I am using Python 3.9.5 and pyparsing==3.0.6
I have a scenario where I need to match a word(alphanum) and optionally another word. However, pp.Optional() combined with trailing whitespace leads to incorrect endloc index.
import pyparsing as pp
def first_match(expression, text):
for m, s, e in expression.scanString(text, maxMatches=1):
return {'match': m, 'start': s, 'end': e}
return None
expr = pp.Group(
pp.Word(pp.alphanums) +
pp.Optional(
pp.Word(pp.alphanums)
)
)
In the test bellow everything is as I expect. The entire string is matched from 0 to 3.
print(first_match(expr, "one"))
# {'match': ParseResults([ParseResults(['one'], {})], {}), 'start': 0, 'end': 3}
If I add trailing spaces, even though they are (correctly) not matched, they are included in the endloc index calculation. So the matched range is 0 to 8:
print(first_match(expr, "one "))
# {'match': ParseResults([ParseResults(['one'], {})], {}), 'start': 0, 'end': 8}
Shouldn't the endloc index returned by scanString always be the index of the last match character?
This is intended behavior, and is not a regression from pyparsing 2.4.7.
Think of Optional(expr)
as "expr or empty". pyparsing will advance over intervening whitespace, and then, not finding the expression, consider the parse a successful match (since the expr it was looking for was not required).
To get the behavior you are looking for, you could use this format:
expr = pp.Group(
pp.Word(pp.alphanums) + pp.Word(pp.alphanums)
| pp.Word(pp.alphanums)
)
If there is a second alpha word present, it will parse them both, and if there is not, then it will just parse the first one.
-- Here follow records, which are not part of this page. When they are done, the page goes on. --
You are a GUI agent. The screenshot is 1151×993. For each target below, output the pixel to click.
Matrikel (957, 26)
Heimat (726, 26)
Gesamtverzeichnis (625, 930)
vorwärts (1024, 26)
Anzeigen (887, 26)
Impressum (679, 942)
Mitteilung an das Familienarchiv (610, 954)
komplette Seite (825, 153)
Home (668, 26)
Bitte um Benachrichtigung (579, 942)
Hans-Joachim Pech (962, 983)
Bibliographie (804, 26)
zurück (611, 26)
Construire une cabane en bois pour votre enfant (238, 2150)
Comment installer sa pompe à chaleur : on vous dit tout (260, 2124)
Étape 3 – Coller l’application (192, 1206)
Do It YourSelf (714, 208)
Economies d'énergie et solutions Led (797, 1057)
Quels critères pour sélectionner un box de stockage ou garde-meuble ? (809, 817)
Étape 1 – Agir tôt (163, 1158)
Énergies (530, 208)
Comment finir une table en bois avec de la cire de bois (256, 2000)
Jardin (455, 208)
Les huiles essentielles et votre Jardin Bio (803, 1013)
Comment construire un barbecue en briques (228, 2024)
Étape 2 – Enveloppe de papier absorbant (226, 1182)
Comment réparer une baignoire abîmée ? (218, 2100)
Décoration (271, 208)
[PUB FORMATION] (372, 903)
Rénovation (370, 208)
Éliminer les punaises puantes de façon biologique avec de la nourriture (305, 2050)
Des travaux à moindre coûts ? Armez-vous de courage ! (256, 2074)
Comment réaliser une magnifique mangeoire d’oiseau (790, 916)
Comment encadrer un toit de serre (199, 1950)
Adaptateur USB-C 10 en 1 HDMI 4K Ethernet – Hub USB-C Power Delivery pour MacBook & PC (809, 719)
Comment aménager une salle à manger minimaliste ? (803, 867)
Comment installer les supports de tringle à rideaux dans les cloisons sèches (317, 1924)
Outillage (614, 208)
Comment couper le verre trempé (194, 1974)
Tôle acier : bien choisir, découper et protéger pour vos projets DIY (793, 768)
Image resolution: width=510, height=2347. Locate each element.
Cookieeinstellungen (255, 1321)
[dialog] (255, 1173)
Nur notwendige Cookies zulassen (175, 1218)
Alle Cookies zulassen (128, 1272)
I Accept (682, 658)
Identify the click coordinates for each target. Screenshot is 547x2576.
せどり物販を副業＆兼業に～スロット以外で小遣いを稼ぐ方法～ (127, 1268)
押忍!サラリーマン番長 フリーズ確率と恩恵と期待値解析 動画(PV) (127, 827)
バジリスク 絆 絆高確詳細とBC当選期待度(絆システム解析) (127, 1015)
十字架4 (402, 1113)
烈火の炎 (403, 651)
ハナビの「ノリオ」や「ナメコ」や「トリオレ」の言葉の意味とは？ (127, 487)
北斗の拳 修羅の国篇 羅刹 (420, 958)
Test with and without a second value:
print(first_match(expr, "one"))
print(first_match(expr, "one "))
print(first_match(expr, "one two"))
print(first_match(expr, "one two "))
Gives:
{'match': ParseResults([ParseResults(['one'], {})], {}), 'start': 0, 'end': 3}
{'match': ParseResults([ParseResults(['one'], {})], {}), 'start': 0, 'end': 3}
{'match': ParseResults([ParseResults(['one', 'two'], {})], {}), 'start': 0, 'end': 11}
{'match': ParseResults([ParseResults(['one', 'two'], {})], {}), 'start': 0, 'end': 11}